• PROBLEM DETAILS:
Filter these records by the string "will", copying each line that holds it.

DATA UNDER STUDY section start

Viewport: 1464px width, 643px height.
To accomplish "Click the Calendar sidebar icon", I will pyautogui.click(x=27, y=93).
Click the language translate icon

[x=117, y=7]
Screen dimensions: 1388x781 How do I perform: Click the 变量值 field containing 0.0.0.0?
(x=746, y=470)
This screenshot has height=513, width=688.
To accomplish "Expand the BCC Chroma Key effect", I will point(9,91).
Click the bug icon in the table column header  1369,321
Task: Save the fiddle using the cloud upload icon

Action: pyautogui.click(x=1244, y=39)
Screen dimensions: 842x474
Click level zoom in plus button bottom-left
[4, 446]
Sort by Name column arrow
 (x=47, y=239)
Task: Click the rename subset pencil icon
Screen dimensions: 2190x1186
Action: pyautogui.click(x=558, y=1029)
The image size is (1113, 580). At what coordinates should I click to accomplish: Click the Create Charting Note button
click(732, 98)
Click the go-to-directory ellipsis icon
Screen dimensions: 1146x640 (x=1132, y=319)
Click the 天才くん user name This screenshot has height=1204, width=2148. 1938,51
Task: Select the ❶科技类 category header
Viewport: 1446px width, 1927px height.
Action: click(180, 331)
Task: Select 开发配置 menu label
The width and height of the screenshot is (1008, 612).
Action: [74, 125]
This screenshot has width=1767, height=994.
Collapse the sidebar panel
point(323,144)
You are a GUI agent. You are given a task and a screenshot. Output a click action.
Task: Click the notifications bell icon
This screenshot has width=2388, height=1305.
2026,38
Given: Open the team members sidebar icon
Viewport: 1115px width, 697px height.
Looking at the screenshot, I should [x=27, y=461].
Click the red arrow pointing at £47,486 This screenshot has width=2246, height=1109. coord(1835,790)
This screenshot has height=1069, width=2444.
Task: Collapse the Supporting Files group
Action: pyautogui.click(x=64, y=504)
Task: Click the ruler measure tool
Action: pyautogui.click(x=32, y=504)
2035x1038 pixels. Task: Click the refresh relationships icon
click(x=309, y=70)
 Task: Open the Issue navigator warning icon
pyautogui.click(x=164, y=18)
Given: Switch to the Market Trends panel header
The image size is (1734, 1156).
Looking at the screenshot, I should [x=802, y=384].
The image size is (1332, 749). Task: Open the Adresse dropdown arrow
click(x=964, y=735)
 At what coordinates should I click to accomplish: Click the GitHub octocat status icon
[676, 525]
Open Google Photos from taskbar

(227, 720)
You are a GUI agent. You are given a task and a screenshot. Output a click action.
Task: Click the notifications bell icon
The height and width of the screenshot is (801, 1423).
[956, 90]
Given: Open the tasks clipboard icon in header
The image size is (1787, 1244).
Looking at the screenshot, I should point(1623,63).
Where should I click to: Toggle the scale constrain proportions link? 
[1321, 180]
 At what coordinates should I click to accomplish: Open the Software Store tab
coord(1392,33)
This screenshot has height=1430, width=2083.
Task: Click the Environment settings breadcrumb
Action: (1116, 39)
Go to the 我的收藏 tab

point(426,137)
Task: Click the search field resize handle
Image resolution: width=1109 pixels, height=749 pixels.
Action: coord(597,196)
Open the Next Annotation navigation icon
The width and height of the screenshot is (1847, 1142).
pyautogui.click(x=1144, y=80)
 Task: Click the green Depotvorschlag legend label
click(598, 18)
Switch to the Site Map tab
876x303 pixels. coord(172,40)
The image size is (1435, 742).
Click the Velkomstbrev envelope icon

DATA UNDER STUDY section end

• ANSWER FOR THE TASK:
To accomplish "Click the Calendar sidebar icon", I will pyautogui.click(x=27, y=93).
To accomplish "Expand the BCC Chroma Key effect", I will point(9,91).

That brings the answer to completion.